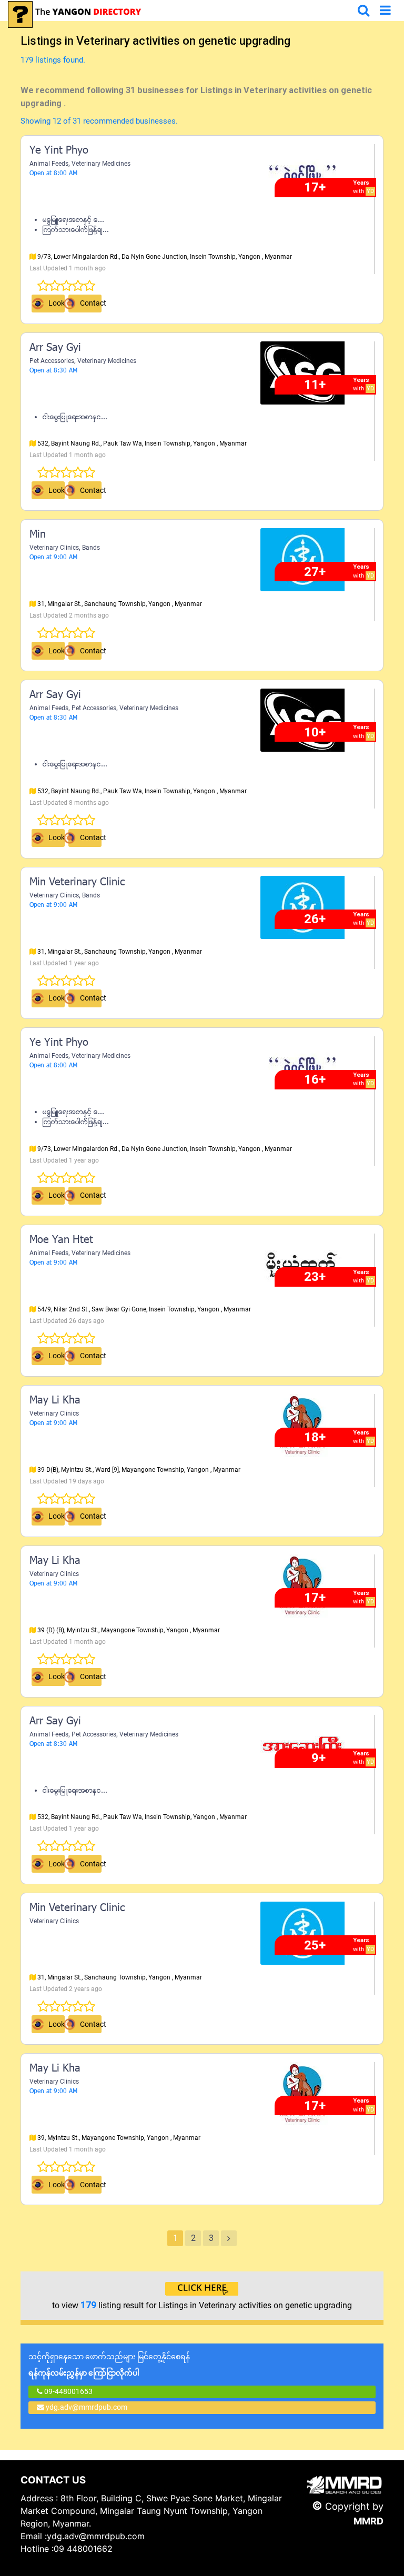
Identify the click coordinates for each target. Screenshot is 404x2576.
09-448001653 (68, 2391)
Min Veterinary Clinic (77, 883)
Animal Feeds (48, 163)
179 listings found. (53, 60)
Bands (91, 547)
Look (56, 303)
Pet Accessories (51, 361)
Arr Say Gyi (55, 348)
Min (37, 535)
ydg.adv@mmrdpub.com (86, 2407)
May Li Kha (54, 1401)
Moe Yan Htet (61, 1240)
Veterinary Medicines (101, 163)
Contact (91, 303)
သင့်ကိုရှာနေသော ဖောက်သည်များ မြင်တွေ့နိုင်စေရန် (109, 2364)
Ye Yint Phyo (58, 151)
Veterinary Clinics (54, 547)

**HOW TO COMPLETE THIS TASK**. Copy back, word for word, every line between the top of the material above and the line that contains "သင့်ကိုရှာနေသော ဖောက်သည်များ မြင်တွေ့နိုင်စေရန်", both included, without any pictures.

**TASK SOLUTION**.
Identify the click coordinates for each target. Screenshot is 404x2576.
09-448001653 (68, 2391)
Min Veterinary Clinic (77, 883)
Animal Feeds (48, 163)
179 listings found. (53, 60)
Bands (91, 547)
Look (56, 303)
Pet Accessories (51, 361)
Arr Say Gyi (55, 348)
Min (37, 535)
ydg.adv@mmrdpub.com (86, 2407)
May Li Kha (54, 1401)
Moe Yan Htet (61, 1240)
Veterinary Medicines (101, 163)
Contact (91, 303)
သင့်ကိုရှာနေသော ဖောက်သည်များ မြင်တွေ့နိုင်စေရန် (109, 2364)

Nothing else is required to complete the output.